GOAL:
Copy exactly the stretch of items from the start through the line containing "point(583,65)", with both ends included.

SUPPLIED MATERIAL:
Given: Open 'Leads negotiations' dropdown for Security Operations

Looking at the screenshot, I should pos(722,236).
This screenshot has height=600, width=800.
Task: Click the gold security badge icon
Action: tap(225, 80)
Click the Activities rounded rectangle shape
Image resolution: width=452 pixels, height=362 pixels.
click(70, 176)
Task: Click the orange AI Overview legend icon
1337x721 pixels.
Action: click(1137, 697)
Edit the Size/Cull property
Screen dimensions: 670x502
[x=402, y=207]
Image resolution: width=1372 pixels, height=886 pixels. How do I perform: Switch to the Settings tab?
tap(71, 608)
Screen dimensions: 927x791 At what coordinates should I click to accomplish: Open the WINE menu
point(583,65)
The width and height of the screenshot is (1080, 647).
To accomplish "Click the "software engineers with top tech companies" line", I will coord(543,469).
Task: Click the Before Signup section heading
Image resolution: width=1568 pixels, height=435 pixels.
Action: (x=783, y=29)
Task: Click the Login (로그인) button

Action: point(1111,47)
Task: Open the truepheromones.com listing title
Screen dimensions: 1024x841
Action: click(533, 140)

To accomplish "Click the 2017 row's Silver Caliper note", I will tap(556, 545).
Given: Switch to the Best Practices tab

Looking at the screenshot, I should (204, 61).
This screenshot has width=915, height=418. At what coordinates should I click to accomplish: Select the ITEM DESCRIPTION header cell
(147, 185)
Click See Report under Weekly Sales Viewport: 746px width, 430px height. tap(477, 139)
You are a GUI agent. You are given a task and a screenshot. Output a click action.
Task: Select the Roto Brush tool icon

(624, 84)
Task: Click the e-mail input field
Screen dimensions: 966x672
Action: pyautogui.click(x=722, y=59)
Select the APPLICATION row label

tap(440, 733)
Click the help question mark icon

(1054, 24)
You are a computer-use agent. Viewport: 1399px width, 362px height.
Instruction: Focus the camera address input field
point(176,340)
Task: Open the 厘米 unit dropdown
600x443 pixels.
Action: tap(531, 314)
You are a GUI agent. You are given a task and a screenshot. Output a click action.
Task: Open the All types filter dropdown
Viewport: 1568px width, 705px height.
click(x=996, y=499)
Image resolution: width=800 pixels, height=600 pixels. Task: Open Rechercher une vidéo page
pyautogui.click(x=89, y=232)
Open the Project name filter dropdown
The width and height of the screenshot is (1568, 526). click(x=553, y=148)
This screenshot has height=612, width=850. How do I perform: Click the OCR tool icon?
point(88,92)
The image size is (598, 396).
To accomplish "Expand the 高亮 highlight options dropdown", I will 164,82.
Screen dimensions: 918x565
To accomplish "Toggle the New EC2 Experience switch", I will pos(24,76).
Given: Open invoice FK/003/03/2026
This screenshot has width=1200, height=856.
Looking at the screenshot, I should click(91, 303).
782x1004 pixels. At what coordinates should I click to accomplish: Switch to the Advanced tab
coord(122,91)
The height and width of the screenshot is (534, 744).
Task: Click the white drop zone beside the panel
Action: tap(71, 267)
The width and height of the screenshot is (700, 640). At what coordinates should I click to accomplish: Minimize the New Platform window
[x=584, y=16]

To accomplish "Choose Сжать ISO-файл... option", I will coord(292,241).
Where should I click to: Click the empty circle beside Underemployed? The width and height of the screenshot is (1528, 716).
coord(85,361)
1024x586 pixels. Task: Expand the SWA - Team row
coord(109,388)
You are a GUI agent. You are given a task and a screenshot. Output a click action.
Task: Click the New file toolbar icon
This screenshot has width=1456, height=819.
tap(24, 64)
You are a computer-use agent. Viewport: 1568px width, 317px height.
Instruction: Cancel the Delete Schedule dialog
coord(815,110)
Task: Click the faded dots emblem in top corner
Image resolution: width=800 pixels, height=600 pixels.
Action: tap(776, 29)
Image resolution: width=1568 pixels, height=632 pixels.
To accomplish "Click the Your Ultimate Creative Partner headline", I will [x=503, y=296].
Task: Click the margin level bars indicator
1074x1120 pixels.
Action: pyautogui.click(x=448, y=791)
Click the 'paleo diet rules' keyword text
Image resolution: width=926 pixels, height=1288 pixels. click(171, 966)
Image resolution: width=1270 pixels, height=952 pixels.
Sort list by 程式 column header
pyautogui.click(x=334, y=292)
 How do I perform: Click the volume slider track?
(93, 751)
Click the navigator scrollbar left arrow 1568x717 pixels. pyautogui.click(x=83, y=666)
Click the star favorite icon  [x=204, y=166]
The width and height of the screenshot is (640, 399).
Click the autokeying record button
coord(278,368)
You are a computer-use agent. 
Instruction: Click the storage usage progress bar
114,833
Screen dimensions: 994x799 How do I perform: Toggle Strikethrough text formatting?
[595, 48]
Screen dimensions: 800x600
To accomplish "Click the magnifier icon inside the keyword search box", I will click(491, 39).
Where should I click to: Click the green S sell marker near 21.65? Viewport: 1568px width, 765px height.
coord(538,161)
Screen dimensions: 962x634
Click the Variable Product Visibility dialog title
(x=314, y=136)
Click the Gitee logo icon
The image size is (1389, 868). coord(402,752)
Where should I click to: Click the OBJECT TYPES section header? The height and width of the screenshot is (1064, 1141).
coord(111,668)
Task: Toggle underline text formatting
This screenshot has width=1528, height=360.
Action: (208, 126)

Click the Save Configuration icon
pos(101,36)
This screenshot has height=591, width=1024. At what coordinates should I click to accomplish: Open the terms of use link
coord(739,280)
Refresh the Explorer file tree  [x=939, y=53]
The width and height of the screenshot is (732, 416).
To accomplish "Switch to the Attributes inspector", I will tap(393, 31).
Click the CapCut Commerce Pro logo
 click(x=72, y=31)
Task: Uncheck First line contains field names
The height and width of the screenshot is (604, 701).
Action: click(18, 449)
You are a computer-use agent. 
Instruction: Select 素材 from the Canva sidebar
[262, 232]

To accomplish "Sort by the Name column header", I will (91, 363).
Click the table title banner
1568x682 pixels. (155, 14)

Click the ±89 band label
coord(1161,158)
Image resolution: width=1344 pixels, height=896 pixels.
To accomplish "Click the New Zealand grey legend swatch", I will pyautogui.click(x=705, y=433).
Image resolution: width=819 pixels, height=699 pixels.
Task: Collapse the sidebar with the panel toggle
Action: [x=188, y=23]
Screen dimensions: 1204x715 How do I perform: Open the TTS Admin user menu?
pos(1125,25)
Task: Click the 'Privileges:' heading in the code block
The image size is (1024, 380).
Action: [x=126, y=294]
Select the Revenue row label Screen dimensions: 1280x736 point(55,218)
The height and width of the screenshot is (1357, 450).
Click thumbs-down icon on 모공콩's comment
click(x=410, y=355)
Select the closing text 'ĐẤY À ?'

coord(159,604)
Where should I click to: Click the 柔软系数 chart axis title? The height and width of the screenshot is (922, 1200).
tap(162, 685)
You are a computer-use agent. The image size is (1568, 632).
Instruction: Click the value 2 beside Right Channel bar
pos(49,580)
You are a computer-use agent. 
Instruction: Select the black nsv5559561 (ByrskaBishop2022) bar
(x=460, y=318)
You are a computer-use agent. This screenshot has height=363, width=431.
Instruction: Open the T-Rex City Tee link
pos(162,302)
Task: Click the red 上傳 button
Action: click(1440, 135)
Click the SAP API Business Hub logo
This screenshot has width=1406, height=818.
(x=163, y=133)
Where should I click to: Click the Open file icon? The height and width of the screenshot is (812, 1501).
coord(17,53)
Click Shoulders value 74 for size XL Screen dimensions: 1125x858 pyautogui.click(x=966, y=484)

ANSWER FOR THIS EXERCISE:
Given: Open 'Leads negotiations' dropdown for Security Operations

Looking at the screenshot, I should pos(722,236).
This screenshot has height=600, width=800.
Task: Click the gold security badge icon
Action: tap(225, 80)
Click the Activities rounded rectangle shape
Image resolution: width=452 pixels, height=362 pixels.
click(70, 176)
Task: Click the orange AI Overview legend icon
1337x721 pixels.
Action: click(1137, 697)
Edit the Size/Cull property
Screen dimensions: 670x502
[x=402, y=207]
Image resolution: width=1372 pixels, height=886 pixels. How do I perform: Switch to the Settings tab?
tap(71, 608)
Screen dimensions: 927x791 At what coordinates should I click to accomplish: Open the WINE menu
point(583,65)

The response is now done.